## WHAT TO PRODUCE
Please change every occurrence of "How do I perform" in the records below to "How should I carry out" and leave all other text as it is.
--- RECORDS FOR PROCESSING ---
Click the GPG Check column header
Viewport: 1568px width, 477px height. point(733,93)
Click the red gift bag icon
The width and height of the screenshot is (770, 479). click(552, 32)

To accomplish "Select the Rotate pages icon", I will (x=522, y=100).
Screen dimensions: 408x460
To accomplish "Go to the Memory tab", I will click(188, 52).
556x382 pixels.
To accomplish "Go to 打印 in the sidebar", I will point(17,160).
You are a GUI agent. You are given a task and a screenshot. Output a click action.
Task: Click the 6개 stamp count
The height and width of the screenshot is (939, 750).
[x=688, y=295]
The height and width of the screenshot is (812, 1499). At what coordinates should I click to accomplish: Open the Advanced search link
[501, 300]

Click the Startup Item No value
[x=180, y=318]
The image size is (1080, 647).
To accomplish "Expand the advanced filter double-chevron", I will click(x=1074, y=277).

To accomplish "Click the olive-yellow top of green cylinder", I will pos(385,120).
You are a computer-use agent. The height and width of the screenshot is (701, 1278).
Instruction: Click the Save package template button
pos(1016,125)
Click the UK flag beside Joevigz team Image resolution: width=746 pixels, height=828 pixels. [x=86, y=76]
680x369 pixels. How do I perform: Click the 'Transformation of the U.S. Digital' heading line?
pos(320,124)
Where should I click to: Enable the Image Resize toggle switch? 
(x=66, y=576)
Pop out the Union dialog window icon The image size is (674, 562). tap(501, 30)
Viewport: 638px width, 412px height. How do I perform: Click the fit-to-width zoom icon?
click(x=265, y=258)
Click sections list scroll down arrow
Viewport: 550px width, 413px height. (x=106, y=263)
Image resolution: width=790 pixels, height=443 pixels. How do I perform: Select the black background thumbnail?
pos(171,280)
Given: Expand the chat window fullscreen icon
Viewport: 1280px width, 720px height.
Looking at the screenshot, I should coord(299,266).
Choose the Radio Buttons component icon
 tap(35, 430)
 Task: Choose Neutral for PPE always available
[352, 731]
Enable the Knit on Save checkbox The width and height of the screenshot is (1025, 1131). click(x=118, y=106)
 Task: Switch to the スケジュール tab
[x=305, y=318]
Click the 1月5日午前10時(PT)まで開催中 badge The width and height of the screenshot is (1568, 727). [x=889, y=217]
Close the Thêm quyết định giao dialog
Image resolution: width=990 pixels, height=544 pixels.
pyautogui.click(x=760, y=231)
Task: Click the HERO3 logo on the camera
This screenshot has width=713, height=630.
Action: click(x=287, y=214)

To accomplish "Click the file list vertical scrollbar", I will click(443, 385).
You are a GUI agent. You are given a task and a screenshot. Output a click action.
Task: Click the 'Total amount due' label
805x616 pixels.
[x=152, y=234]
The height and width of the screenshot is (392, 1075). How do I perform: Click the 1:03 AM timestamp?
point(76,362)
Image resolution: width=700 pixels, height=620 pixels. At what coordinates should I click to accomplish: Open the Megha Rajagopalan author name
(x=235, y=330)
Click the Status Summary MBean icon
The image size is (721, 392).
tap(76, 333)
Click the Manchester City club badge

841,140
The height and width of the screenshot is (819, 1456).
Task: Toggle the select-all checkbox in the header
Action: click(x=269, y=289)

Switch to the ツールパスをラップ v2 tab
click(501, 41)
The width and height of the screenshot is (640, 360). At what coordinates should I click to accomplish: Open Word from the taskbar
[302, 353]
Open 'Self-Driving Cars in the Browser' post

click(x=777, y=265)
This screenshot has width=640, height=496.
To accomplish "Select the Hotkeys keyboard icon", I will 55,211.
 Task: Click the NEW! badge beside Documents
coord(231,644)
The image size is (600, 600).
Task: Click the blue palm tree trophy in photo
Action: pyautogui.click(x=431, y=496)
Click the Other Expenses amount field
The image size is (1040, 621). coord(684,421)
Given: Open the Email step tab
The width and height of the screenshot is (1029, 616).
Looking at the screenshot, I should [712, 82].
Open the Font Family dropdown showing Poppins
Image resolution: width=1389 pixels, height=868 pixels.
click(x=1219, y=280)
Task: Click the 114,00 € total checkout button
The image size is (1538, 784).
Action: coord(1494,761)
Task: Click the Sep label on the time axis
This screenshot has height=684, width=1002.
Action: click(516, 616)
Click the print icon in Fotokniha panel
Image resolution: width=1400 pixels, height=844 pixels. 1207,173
---
## RESPONSE
Click the GPG Check column header
Viewport: 1568px width, 477px height. point(733,93)
Click the red gift bag icon
The width and height of the screenshot is (770, 479). click(552, 32)

To accomplish "Select the Rotate pages icon", I will (x=522, y=100).
Screen dimensions: 408x460
To accomplish "Go to the Memory tab", I will click(188, 52).
556x382 pixels.
To accomplish "Go to 打印 in the sidebar", I will point(17,160).
You are a GUI agent. You are given a task and a screenshot. Output a click action.
Task: Click the 6개 stamp count
The height and width of the screenshot is (939, 750).
[x=688, y=295]
The height and width of the screenshot is (812, 1499). At what coordinates should I click to accomplish: Open the Advanced search link
[501, 300]

Click the Startup Item No value
[x=180, y=318]
The image size is (1080, 647).
To accomplish "Expand the advanced filter double-chevron", I will click(x=1074, y=277).

To accomplish "Click the olive-yellow top of green cylinder", I will pos(385,120).
You are a computer-use agent. The height and width of the screenshot is (701, 1278).
Instruction: Click the Save package template button
pos(1016,125)
Click the UK flag beside Joevigz team Image resolution: width=746 pixels, height=828 pixels. [x=86, y=76]
680x369 pixels. How should I carry out: Click the 'Transformation of the U.S. Digital' heading line?
pos(320,124)
Where should I click to: Enable the Image Resize toggle switch? 
(x=66, y=576)
Pop out the Union dialog window icon The image size is (674, 562). tap(501, 30)
Viewport: 638px width, 412px height. How should I carry out: Click the fit-to-width zoom icon?
click(x=265, y=258)
Click sections list scroll down arrow
Viewport: 550px width, 413px height. (x=106, y=263)
Image resolution: width=790 pixels, height=443 pixels. How should I carry out: Select the black background thumbnail?
pos(171,280)
Given: Expand the chat window fullscreen icon
Viewport: 1280px width, 720px height.
Looking at the screenshot, I should coord(299,266).
Choose the Radio Buttons component icon
 tap(35, 430)
 Task: Choose Neutral for PPE always available
[352, 731]
Enable the Knit on Save checkbox The width and height of the screenshot is (1025, 1131). click(x=118, y=106)
 Task: Switch to the スケジュール tab
[x=305, y=318]
Click the 1月5日午前10時(PT)まで開催中 badge The width and height of the screenshot is (1568, 727). [x=889, y=217]
Close the Thêm quyết định giao dialog
Image resolution: width=990 pixels, height=544 pixels.
pyautogui.click(x=760, y=231)
Task: Click the HERO3 logo on the camera
This screenshot has width=713, height=630.
Action: click(x=287, y=214)

To accomplish "Click the file list vertical scrollbar", I will click(443, 385).
You are a GUI agent. You are given a task and a screenshot. Output a click action.
Task: Click the 'Total amount due' label
805x616 pixels.
[x=152, y=234]
The height and width of the screenshot is (392, 1075). How should I carry out: Click the 1:03 AM timestamp?
point(76,362)
Image resolution: width=700 pixels, height=620 pixels. At what coordinates should I click to accomplish: Open the Megha Rajagopalan author name
(x=235, y=330)
Click the Status Summary MBean icon
The image size is (721, 392).
tap(76, 333)
Click the Manchester City club badge

841,140
The height and width of the screenshot is (819, 1456).
Task: Toggle the select-all checkbox in the header
Action: click(x=269, y=289)

Switch to the ツールパスをラップ v2 tab
click(501, 41)
The width and height of the screenshot is (640, 360). At what coordinates should I click to accomplish: Open Word from the taskbar
[302, 353]
Open 'Self-Driving Cars in the Browser' post

click(x=777, y=265)
This screenshot has width=640, height=496.
To accomplish "Select the Hotkeys keyboard icon", I will 55,211.
 Task: Click the NEW! badge beside Documents
coord(231,644)
The image size is (600, 600).
Task: Click the blue palm tree trophy in photo
Action: pyautogui.click(x=431, y=496)
Click the Other Expenses amount field
The image size is (1040, 621). coord(684,421)
Given: Open the Email step tab
The width and height of the screenshot is (1029, 616).
Looking at the screenshot, I should [712, 82].
Open the Font Family dropdown showing Poppins
Image resolution: width=1389 pixels, height=868 pixels.
click(x=1219, y=280)
Task: Click the 114,00 € total checkout button
The image size is (1538, 784).
Action: coord(1494,761)
Task: Click the Sep label on the time axis
This screenshot has height=684, width=1002.
Action: click(516, 616)
Click the print icon in Fotokniha panel
Image resolution: width=1400 pixels, height=844 pixels. 1207,173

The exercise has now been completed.